AIM OF THE EXERCISE: Reproduce the records word for word, starting at the line that contains "Locate an element" and continuing through the last line of the records, both ends included. Leave the pictures out.

Dataset items:
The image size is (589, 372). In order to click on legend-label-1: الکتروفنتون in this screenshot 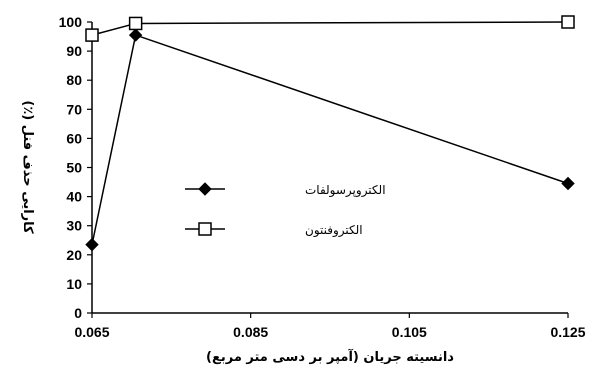, I will do `click(334, 230)`.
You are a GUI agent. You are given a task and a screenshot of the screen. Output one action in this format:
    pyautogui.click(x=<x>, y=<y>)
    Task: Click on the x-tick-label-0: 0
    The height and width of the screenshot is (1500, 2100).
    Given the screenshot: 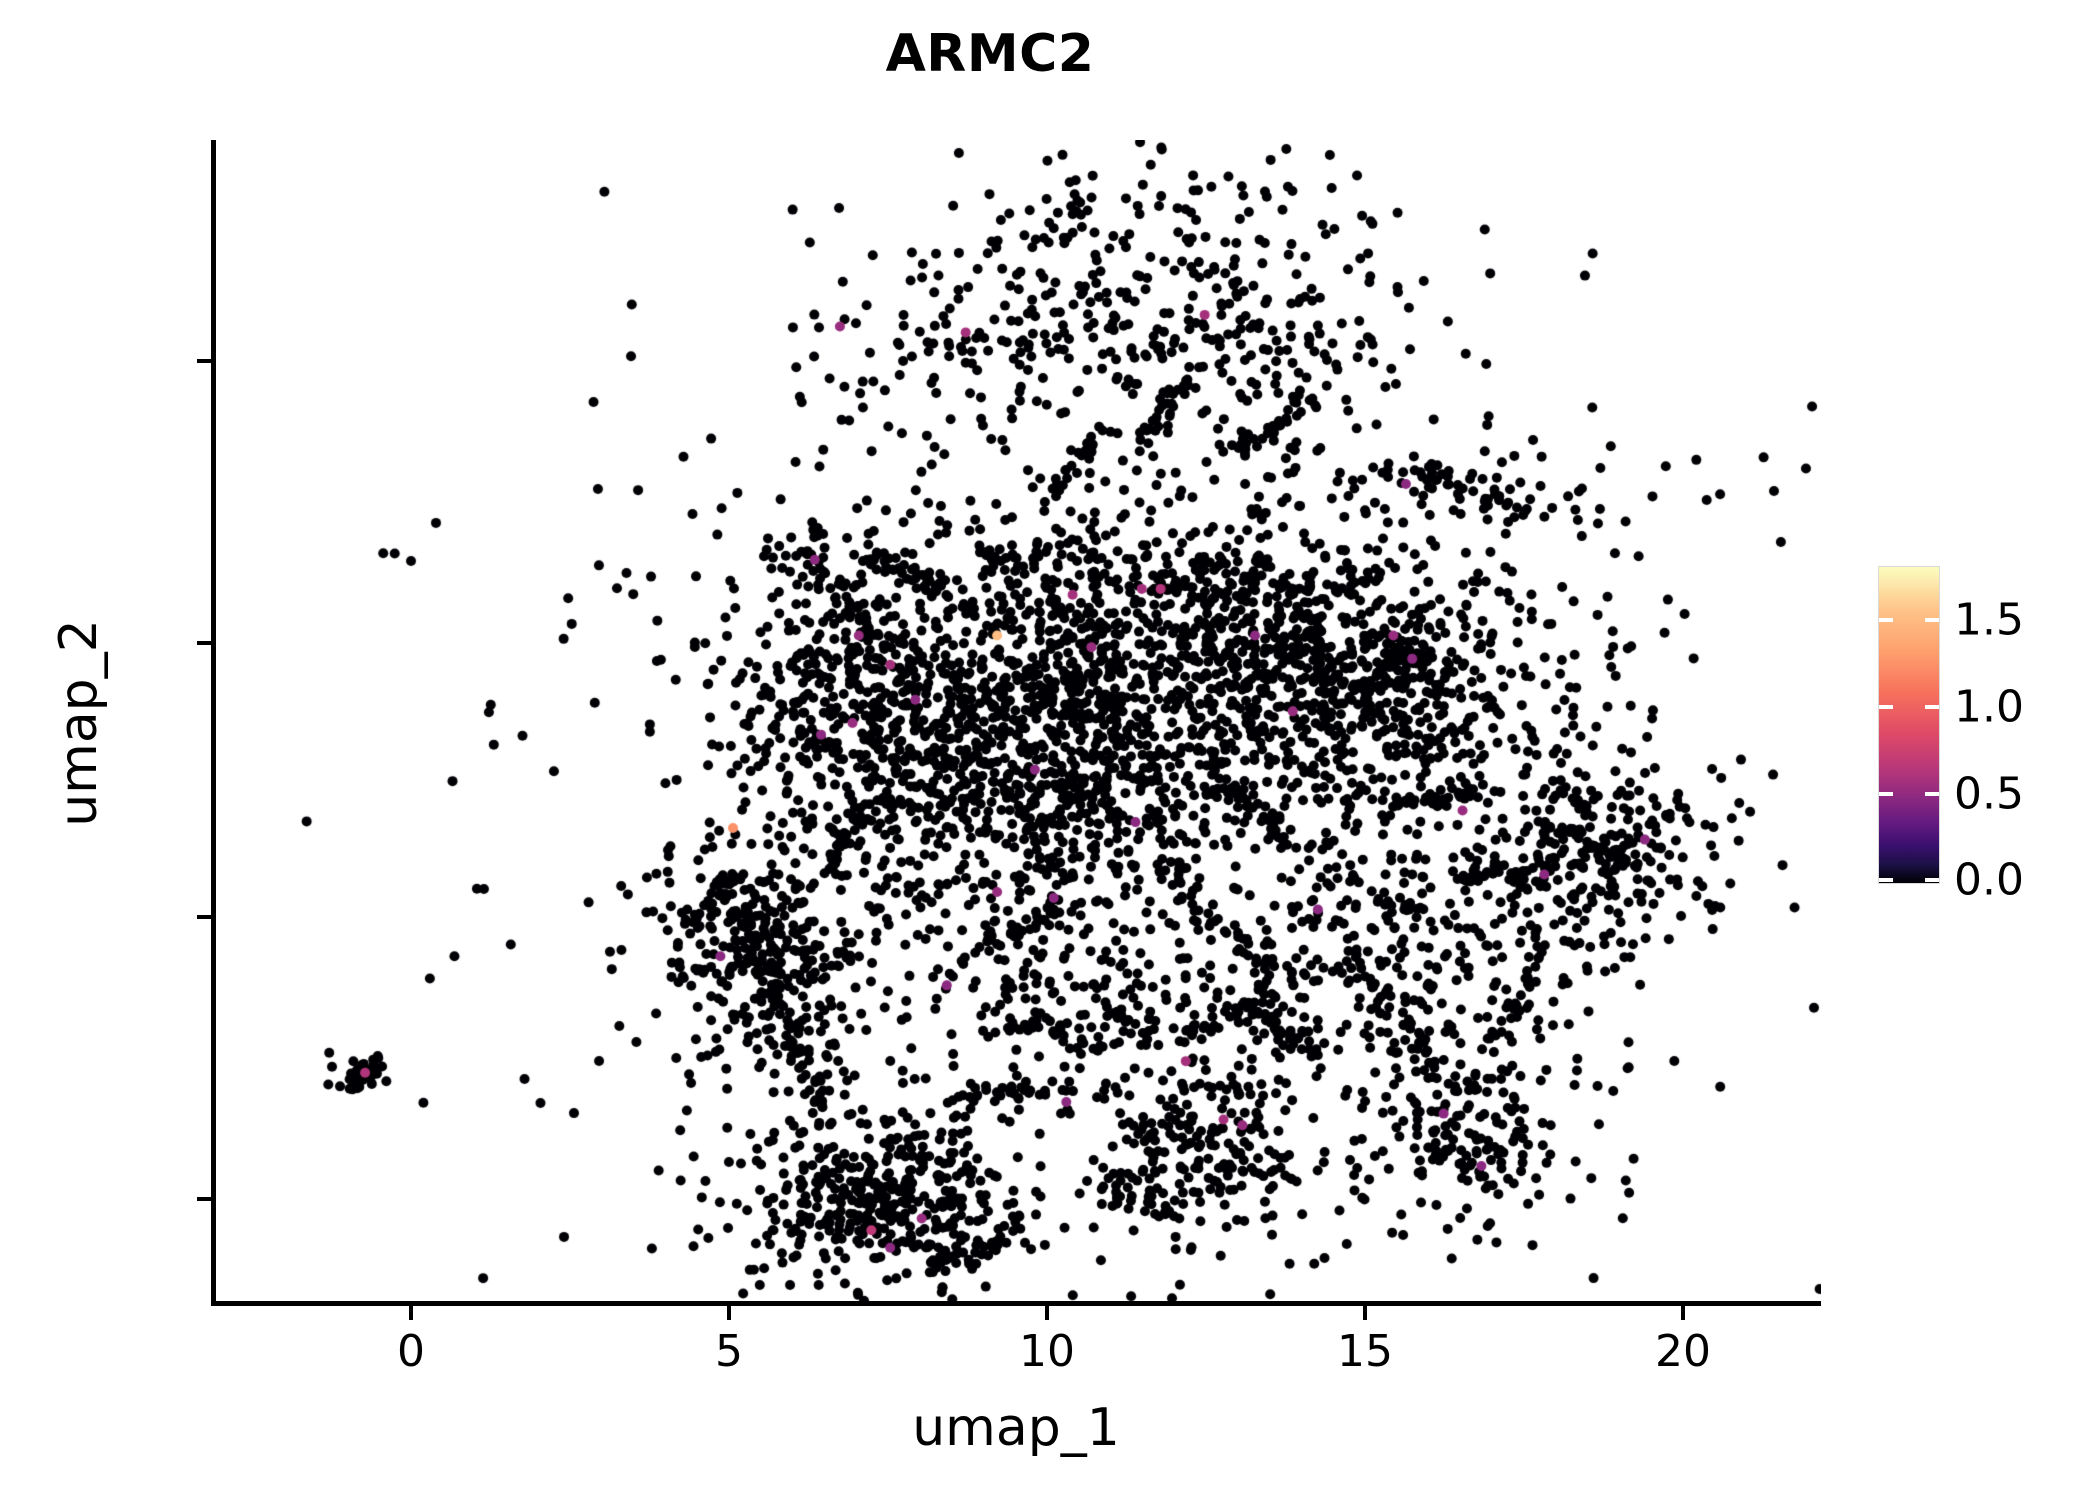 What is the action you would take?
    pyautogui.click(x=411, y=1352)
    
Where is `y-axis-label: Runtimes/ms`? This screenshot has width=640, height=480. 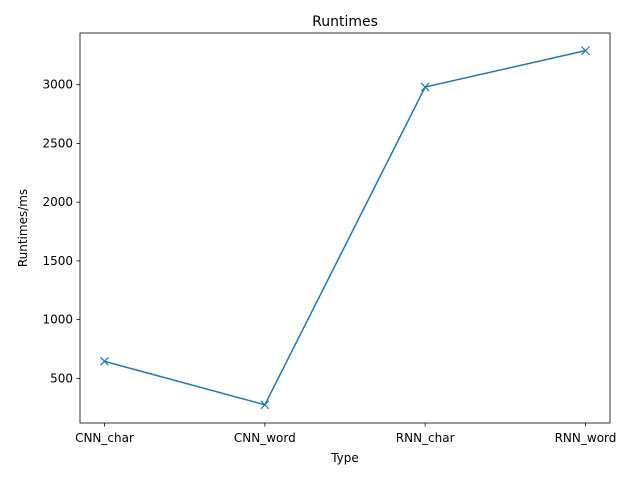
y-axis-label: Runtimes/ms is located at coordinates (23, 228).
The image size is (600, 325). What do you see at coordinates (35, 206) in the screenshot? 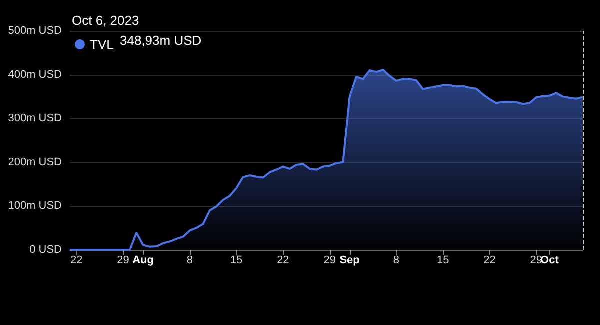
I see `y-tick-label: 100m USD` at bounding box center [35, 206].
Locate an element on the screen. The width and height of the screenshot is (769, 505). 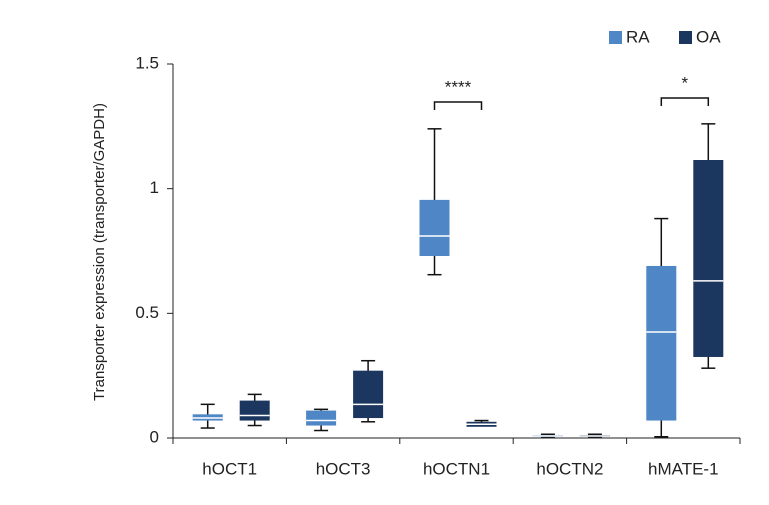
x-tick-label: hMATE-1 is located at coordinates (684, 468).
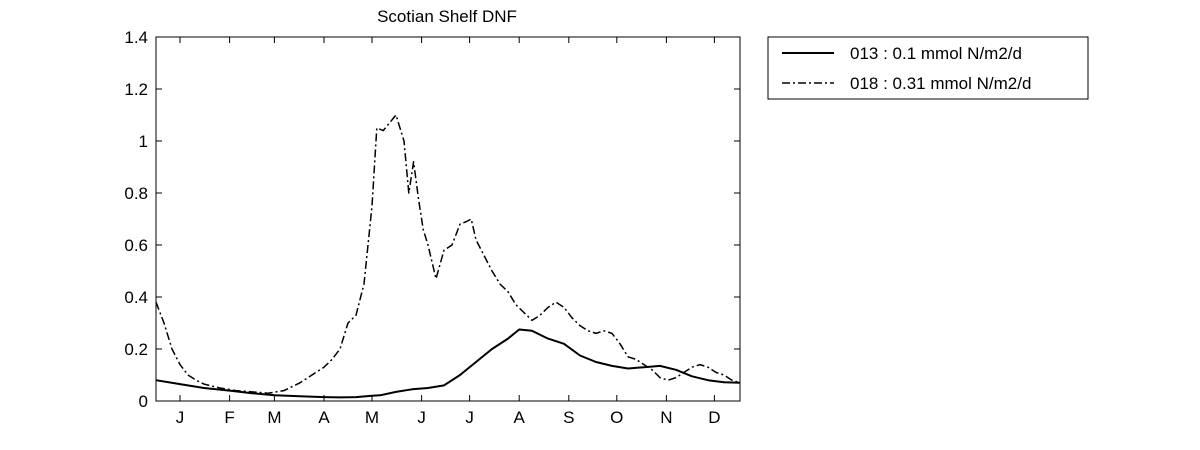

YOUR SOLUTION:
Locate an element on the screen. The width and height of the screenshot is (769, 505). 
x-tick-label: hMATE-1 is located at coordinates (684, 468).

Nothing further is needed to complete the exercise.